Cuando el “pura vida” empieza a desaparecer

Un fallo eléctrico en Ciudad de Panamá dejó a miles de personas enfrentando una situación complicada. Semáforos fuera de servicio, caos vial, problemas en el metro, edificios afectados, interrupciones en sistemas de agua y una enorme cantidad de consecuencias que aparecen cuando una ciudad moderna pierde electricidad de forma masiva. Honestamente, uno lo primero que piensa es ojalá puedan resolverlo pronto. Ojalá la situación se estabilice rápido y la gente pueda volver a su rutina con normalidad.

Pero después uno se mete a leer comentarios.

Y ahí aparece algo mucho más preocupante que el apagón.

Porque lo que uno encuentra son costarricenses burlándose. Haciendo memes. Celebrando la situación. Hablando de “justicia divina”. Disfrutando el mal momento de un país vecino que, hasta hace muy poco, parecía ser un país hermano y amigo para nosotros. Y honestamente, eso sí da tristeza.

No por Panamá. Por nosotros.

Porque una cosa es tener diferencias diplomáticas, comerciales o políticas entre gobiernos, y otra muy distinta es perder completamente la empatía como sociedad. Una cosa es discutir temas internacionales y otra celebrar que miles de personas estén pasando momentos difíciles simplemente porque existe tensión política entre países.

Y ahí es donde uno empieza a sentir que algo se nos está rompiendo adentro.

Porque Costa Rica siempre vendió hacia afuera una imagen muy particular. La del “pura vida”. La de un pueblo amable. Tranquilo. Educado. Pacífico. Solidario. Y aunque probablemente nunca fuimos perfectos, sí existía al menos una aspiración colectiva hacia esa identidad. Existía cierta vergüenza social hacia la crueldad abierta, hacia la burla del sufrimiento ajeno o hacia el disfrute del caos de otros.

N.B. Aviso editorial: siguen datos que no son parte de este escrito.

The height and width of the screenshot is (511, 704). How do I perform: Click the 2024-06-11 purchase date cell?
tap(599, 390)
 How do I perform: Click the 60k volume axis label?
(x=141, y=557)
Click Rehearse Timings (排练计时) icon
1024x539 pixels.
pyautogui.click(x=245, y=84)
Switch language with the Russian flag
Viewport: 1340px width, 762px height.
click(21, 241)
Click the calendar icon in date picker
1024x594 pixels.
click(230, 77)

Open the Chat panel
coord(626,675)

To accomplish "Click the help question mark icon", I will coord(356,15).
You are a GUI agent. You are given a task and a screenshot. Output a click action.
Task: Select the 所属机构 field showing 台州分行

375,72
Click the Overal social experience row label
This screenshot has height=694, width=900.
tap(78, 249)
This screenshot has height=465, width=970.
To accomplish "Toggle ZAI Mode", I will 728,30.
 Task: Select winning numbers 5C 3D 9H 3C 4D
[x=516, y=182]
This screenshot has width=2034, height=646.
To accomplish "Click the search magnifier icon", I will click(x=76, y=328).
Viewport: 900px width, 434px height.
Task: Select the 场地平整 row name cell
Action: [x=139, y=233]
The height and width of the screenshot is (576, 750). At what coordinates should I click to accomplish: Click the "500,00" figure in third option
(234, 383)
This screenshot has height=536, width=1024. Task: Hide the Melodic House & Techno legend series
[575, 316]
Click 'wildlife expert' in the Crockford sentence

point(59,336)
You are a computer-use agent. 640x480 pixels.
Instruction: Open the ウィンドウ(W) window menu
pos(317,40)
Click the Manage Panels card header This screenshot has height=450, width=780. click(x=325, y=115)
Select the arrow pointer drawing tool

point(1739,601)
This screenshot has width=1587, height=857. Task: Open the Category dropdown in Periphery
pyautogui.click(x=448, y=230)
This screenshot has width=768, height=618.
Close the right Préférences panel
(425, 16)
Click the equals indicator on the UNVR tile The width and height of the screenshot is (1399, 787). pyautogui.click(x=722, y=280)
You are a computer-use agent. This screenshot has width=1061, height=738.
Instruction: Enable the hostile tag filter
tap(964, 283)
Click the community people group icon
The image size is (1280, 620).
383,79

Hoy pareciera que eso empieza a desaparecer. Y lo más preocupante es que muchas veces ni siquiera nos damos cuenta.

Porque poco a poco se ha ido normalizando un tono agresivo, burlón y deshumanizado donde cualquier cosa sirve para atacar, ridiculizar o celebrar el problema ajeno, especialmente si sentimos que la otra persona, el otro grupo o incluso el otro país “merece” sufrirlo. Y cuando una sociedad empieza a perder empatía de esa manera, algo mucho más profundo que la política comienza a deteriorarse.

Por eso no creo que oficialmente nos estemos convirtiendo solamente en una sociedad deplorable.

Creo que el riesgo es todavía peor. El riesgo es convertirnos en una sociedad despreciable. Una donde la compasión desaparece. Donde el dolor ajeno se convierte en entretenimiento. Donde la desgracia de otros produce satisfacción emocional.

Y honestamente, eso ya no tiene nada que ver con ideologías políticas. Tiene que ver con humanidad básica.

Porque mañana podría ser Costa Rica la que atraviese una emergencia. Mañana podría ser San José el que se quede sin electricidad. Mañana podríamos ser nosotros quienes necesitemos comprensión, ayuda o solidaridad internacional. Y ojalá, cuando ese día llegue, todavía exista alguien capaz de mirarnos con más humanidad de la que nosotros estamos mostrando hoy.

Porque sinceramente, viendo algunas reacciones de estos días, uno empieza a preguntarse si el “pura vida” era realmente parte de nuestra identidad… o si solamente era una frase bonita que repetíamos mientras las cosas iban bien.